The Silent Vigil and its legacy are crucial to understanding Duke's history, but other instances of activism are equally as important to keep at the forefront of institutional memory. In 1967, right before the Vigil, students were protesting Duke’s use of segregated spaces for events—notably the Hope Valley Club. Years later, in 1971, three students staged a sit-in after then-President Terry Sanford announced that the Board of Trustees would remain closed to the public. A protest comprised mostly of black students materialized in 1975 in order to push administration to departmentalize the Black Studies Program and increase the number of black faculty in said department. In 1979, Duke's Black Student Alliance and the United Duke Students Coalition rallied with 400-500 individuals to protest the acquittals of the six Klansman who killed a Duke employee and four former Duke Students—all of whom were powerful local activists and Communist Workers Party Supporters. Students rallied again in 1985, this time to protest Duke's lack of divestment from South African apartheid. Administration eventually gave into demands, but only after six demonstrators were arrested. Then, in 1991—days before the anniversary of the Kristallnacht, or the "Night of Broken Glass—a full page ad appeared in the Duke Chronicle that claimed the Holocaust was a hoax. Although older alumni have all of these events and more to grapple with, younger alumni are no where near immune from unsavory campus history that transpired in their time here.
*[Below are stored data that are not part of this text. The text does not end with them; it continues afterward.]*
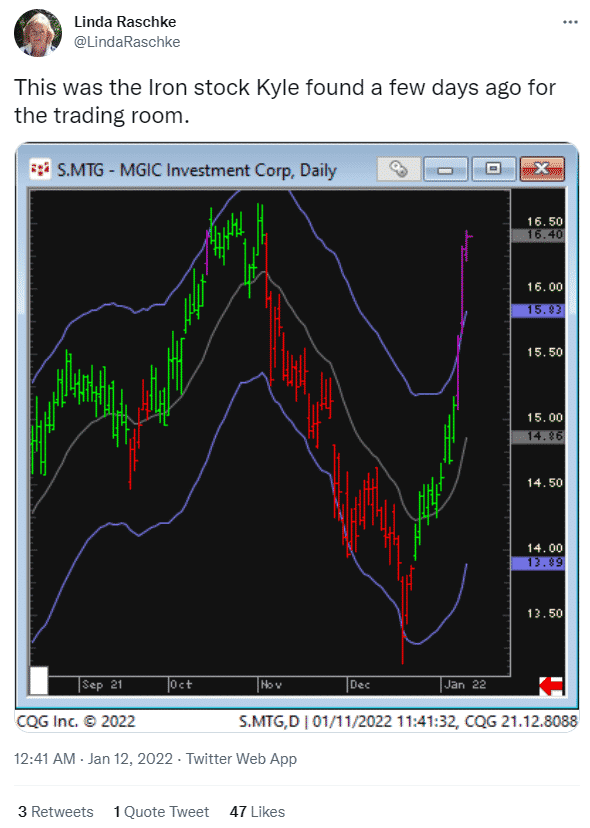Minimize the CQG chart window

point(445,170)
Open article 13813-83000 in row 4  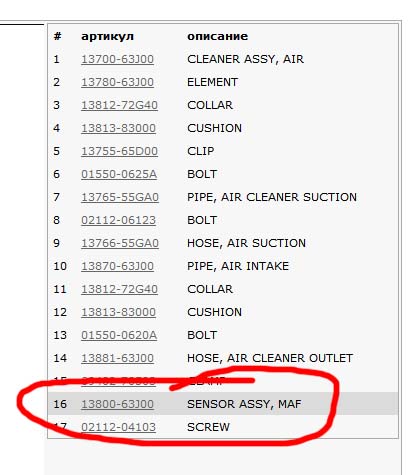point(118,128)
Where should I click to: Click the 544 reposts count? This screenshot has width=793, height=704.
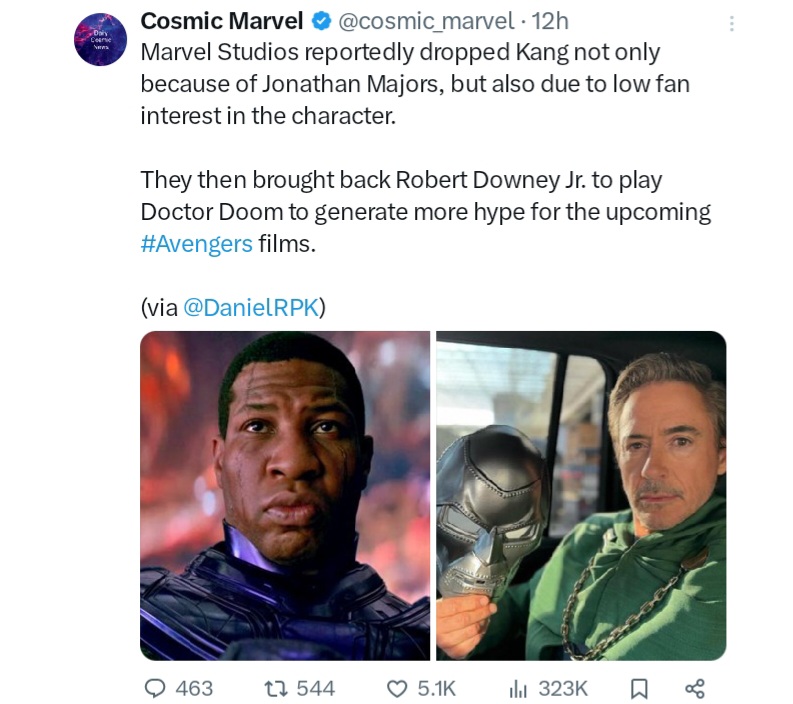pyautogui.click(x=316, y=688)
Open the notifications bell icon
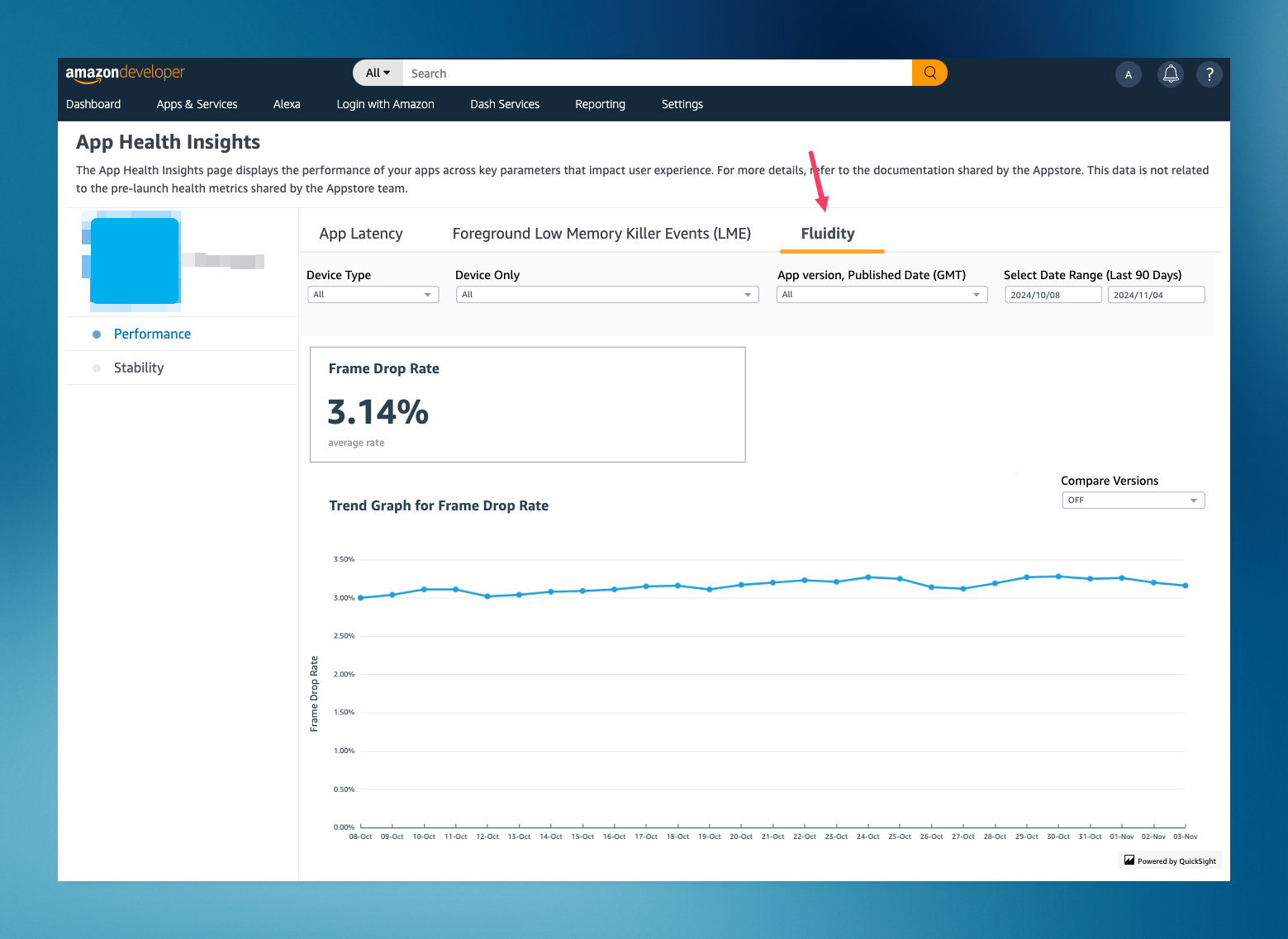Screen dimensions: 1288x939 tap(1170, 74)
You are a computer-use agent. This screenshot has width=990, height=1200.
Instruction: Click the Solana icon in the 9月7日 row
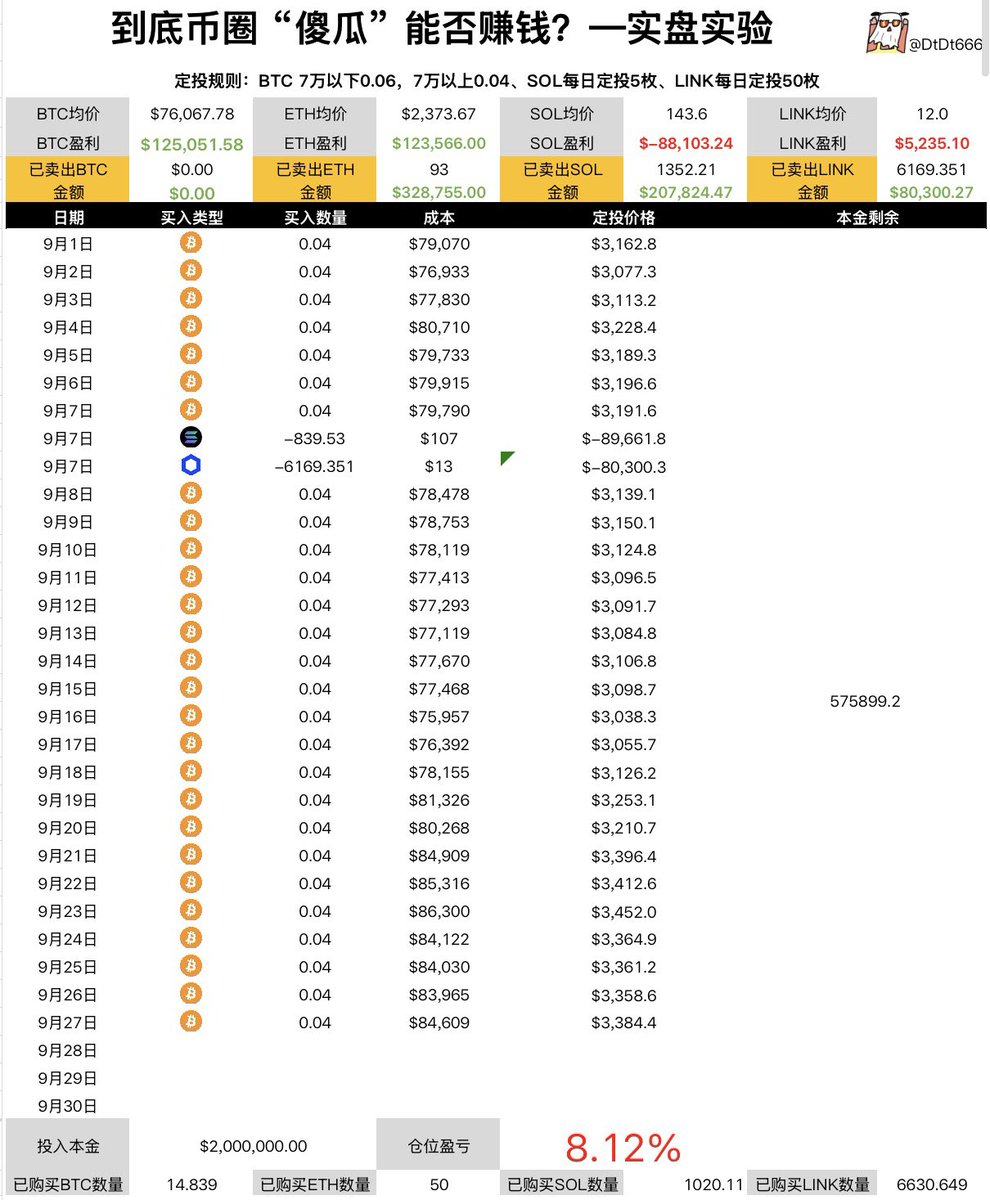click(190, 437)
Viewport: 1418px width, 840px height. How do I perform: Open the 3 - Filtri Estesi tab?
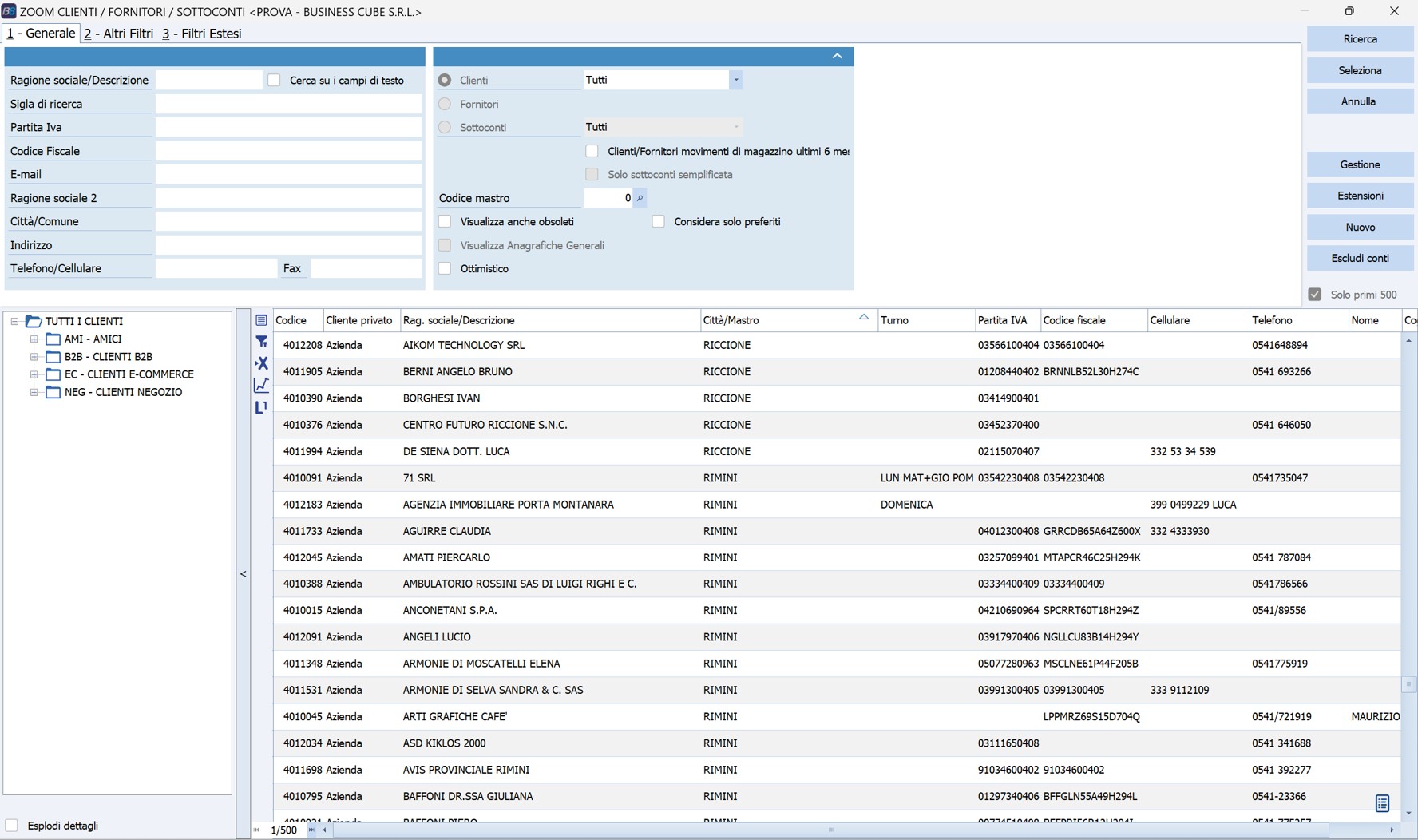tap(202, 34)
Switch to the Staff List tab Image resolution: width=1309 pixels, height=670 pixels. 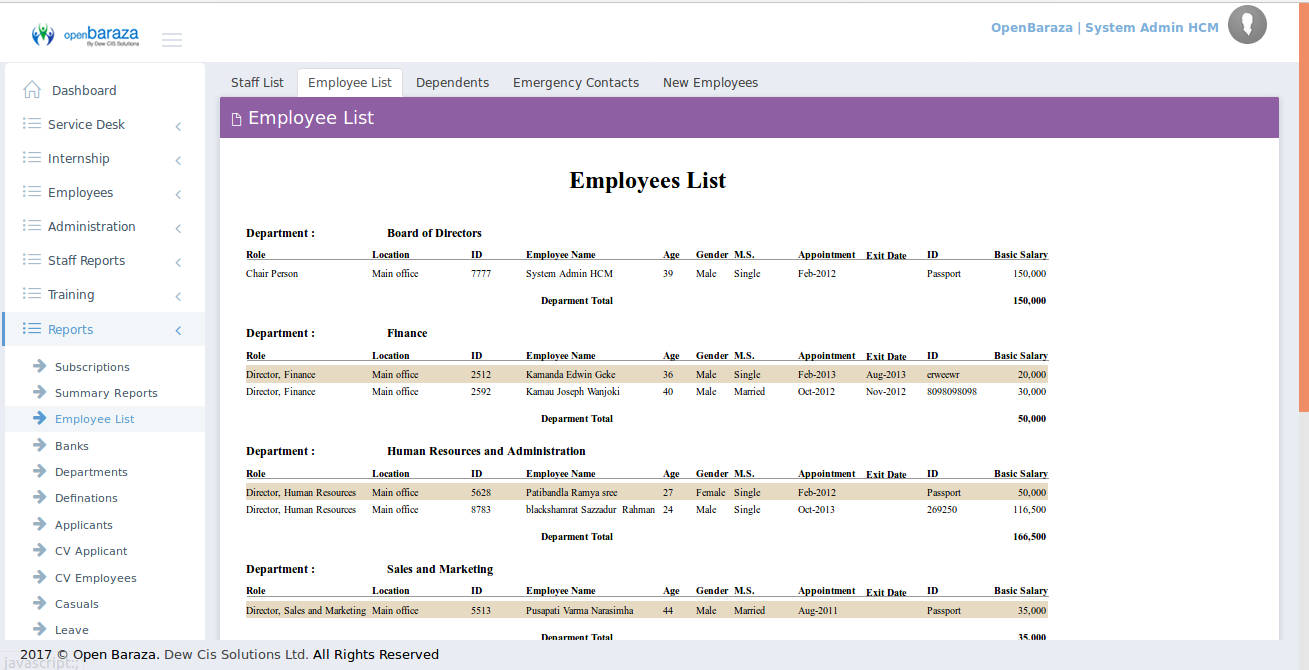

Ten years later, another controversial, disparaging ad entitled “Ten Reasons Why Reparations for Slavery is a Bad Idea–and Racist Too” appeared in the Chronicle. In 2004, Philip Kurian published an anti-Semitic article entitled "The Jews" that scrutinized the social place of Jewish Americans. Rounding out the trend of hateful Chronicle content, Stephen Miller—current senior policy adviser to President Trump—infamously wrote a slew of racist, sexist, and generally xenophobic columns in the newspaper between 2005 and 2007, and was also responsible for inviting the aforementioned David Horowitz to campus to decimate his Islamophobic views during "Islamo-Facism Awareness Week." Finally, one of the most recent controversies that affected the alumni of 2013 was the Kappa Sigma fraternity's party "Asia Prime." Not only did its invitational email deliberately misspell words to imitate an East Asian accent - "Herro Nice Duke Peopre" as the opening line—it also encouraged stereotypical costumes such as Sumo wrestler attire. Although the Asian American Alliance heavily protested the event, Duke did not take any disciplinary action.

Clearly, Duke's history is more nuanced than many alumni's fond (and selective) memories suggest. Rather than turning their backs to the current outstanding problems with the University, former students should face them head on in an honest confrontation of their own complicity, for only then can the University make amends for its past and move on to a better future.